## Objective:
Locate each line of the records containing the word "height", treating uppercase and lowercase as distinct, and copy those lines.

## Task material:
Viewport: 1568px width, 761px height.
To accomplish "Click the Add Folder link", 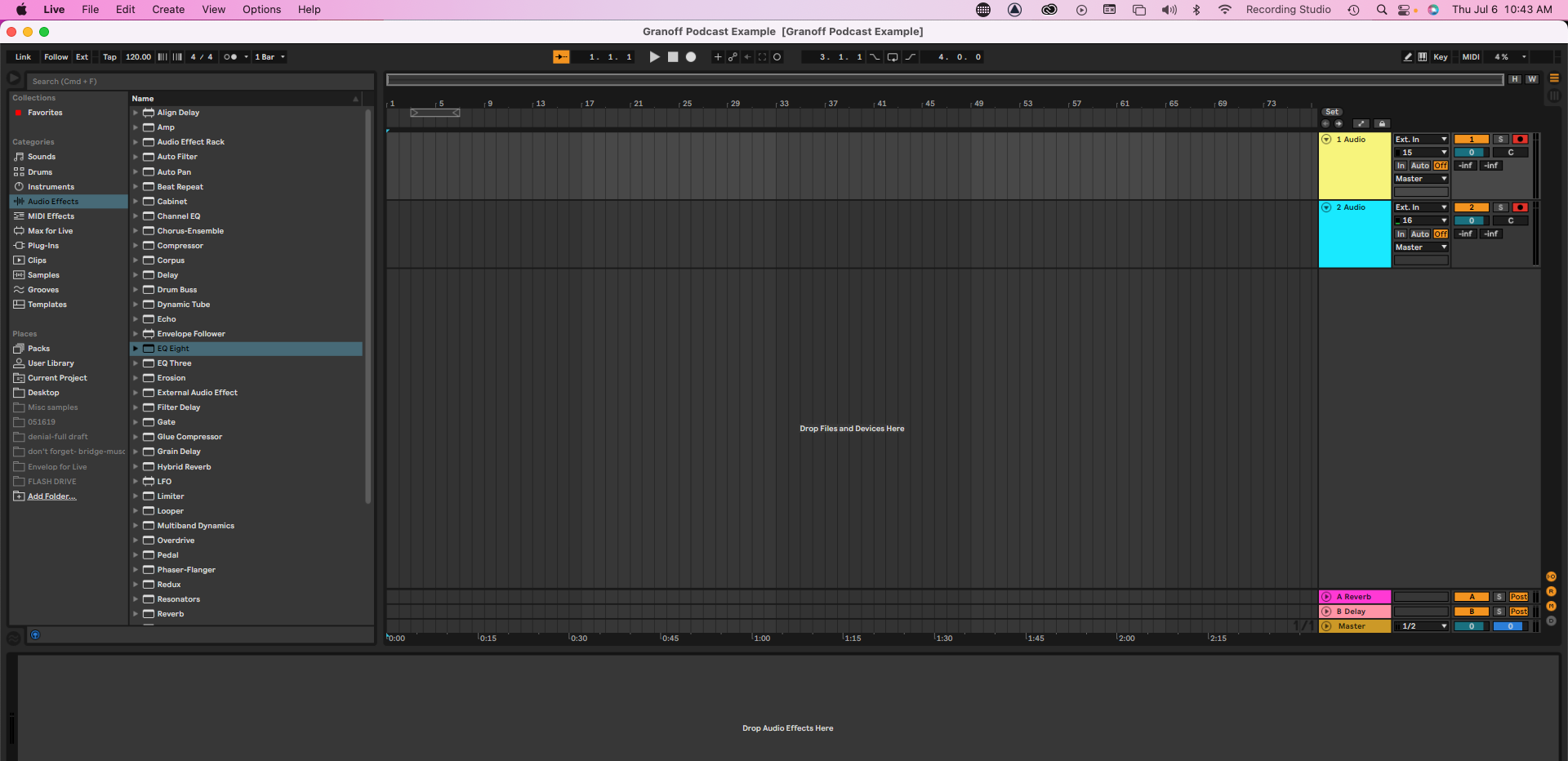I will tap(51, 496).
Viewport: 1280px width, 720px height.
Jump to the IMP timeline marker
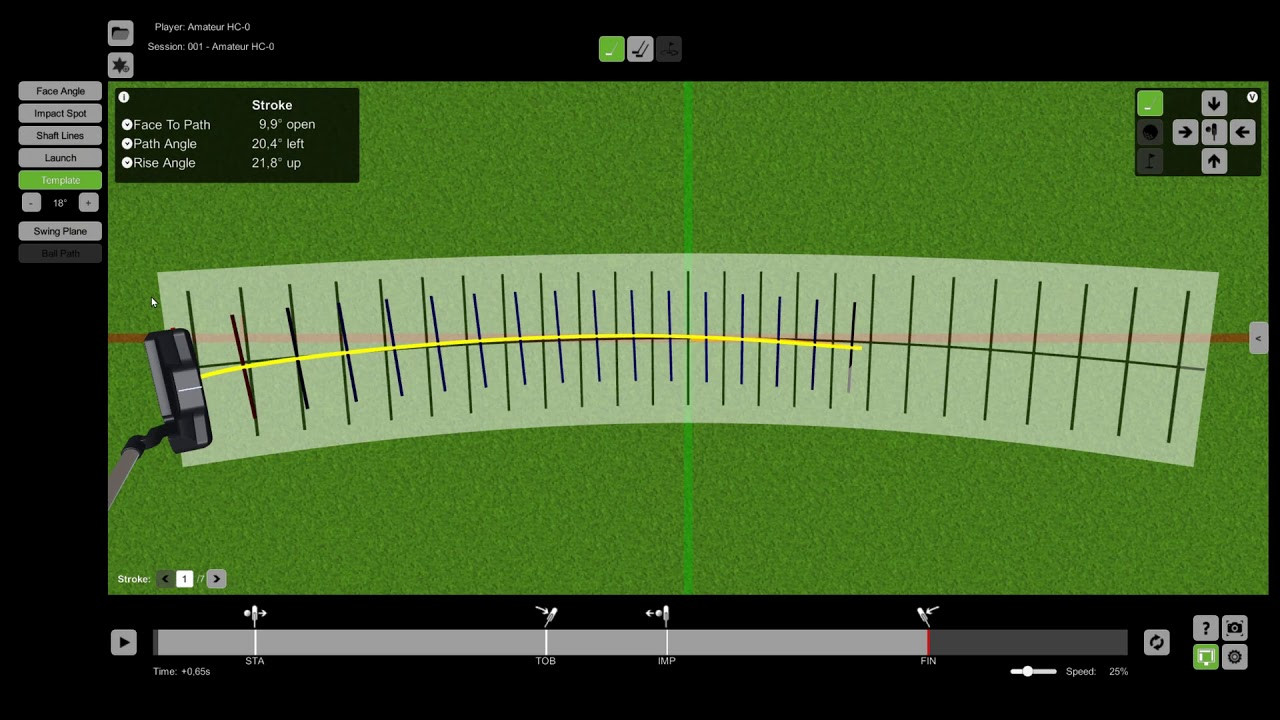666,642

## The reply:
Viewport: 1568px width, 761px height.
Viewport: 1280px width, 720px height.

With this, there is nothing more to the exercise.